In response to wanting to be less kind and inviting to others, I can relate to that. I still stand by what I said though, I don't think typology is the answer. It's not like being an INTJ instantly makes you a closed off jerk. I think it's more important to remain true to yourself, but to try to learn how to make appropriate boundaries. I've been used and trampled upon, and it is not fun. I still have trouble with this sometimes, but life has taught me, that you need to know when to say no. In this particular situation you're describing though, whether or not you said no is secondary to, like I said, the fact that those two tried what they did in the first place.

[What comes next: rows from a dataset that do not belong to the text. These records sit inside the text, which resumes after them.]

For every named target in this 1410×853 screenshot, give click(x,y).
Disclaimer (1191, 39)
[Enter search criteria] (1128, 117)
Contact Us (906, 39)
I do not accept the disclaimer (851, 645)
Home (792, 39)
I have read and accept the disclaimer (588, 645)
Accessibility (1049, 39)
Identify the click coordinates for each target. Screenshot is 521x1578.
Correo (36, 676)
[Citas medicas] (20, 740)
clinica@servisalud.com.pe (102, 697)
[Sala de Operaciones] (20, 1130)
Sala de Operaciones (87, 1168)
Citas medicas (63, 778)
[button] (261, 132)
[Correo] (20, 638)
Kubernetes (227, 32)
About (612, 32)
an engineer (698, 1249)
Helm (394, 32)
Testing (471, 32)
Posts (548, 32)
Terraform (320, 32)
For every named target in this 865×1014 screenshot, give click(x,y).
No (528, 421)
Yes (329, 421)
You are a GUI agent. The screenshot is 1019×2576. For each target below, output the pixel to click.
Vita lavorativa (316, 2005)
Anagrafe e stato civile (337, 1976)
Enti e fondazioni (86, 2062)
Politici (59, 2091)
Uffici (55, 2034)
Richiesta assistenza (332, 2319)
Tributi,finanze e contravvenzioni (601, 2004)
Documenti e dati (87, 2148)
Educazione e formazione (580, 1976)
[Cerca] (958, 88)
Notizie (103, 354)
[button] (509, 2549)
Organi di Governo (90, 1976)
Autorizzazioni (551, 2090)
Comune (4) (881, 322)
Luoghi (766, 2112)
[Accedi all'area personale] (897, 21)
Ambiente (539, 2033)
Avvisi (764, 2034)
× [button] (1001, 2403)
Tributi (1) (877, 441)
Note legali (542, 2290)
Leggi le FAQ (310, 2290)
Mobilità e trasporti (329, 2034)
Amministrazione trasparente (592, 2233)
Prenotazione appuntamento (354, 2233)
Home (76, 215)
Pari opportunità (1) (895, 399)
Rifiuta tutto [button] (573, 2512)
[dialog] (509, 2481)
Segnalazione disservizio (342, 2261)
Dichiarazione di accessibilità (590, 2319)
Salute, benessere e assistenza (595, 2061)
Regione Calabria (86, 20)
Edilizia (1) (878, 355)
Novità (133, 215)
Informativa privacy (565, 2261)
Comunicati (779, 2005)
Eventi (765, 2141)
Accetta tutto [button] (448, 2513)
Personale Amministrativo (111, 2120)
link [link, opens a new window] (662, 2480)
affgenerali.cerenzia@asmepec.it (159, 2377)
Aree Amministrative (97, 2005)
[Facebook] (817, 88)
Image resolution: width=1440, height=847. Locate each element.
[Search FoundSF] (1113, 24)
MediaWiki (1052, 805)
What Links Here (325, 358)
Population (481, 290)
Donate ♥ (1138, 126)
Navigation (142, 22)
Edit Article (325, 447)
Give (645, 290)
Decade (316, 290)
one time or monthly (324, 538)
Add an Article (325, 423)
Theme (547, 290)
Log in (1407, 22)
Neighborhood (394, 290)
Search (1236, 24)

They broke their own relationships.

Best of wishes to you, I hope you're getting through this okay. :hug:
 
No, you can't change your type. MBTI is basically an essentialist, "true self" type approach. This means that you can either find out that you had mistyped yourself, or you can decide that MBTI is irrelevant to your life and reject it as a means of understanding yourself. Alternatively, you can move towards the idea that people of all types become more similar as they become more personally developed.

I don't think it seems as though your type is really the problem here, but others have written pretty coherently about that, I'm just answering your OP.
 
You can change anything about yourself. Big traits. Small traits. The effort, time and method applied are dependent, of course, on the nature of the change you want to implement... BUT every kind of change first requires accepting yourself where you are, as you are, and making peace with it.

Change doesn't happen over night, after all. Especially if you want to attempt something like changing your entire personality. It's not impossible. You just have to understand that something like that could very well take years. Or maybe even decades. In that time, you still have to live with yourself and your frustrations as you implement the habits and thought patterns you want to make your default and part of your daily life. You're also going to run up against all the fun little ways all your unconscious thought habits and conveniences try to protect themselves from that change. The brain is lazy. It picks the familiar over the different and it puts up resistance. There will be setbacks. And this is where most people get discouraged and give up and why big changes like this are so rare.

Therefore, even though we can sometimes start from a place of 'I hate myself' when we want to change, before we can proceed to the 'change' process, we must move into the 'I know myself and accept myself' place so we can move out of our own way, be patient, and allow the process of change to happen.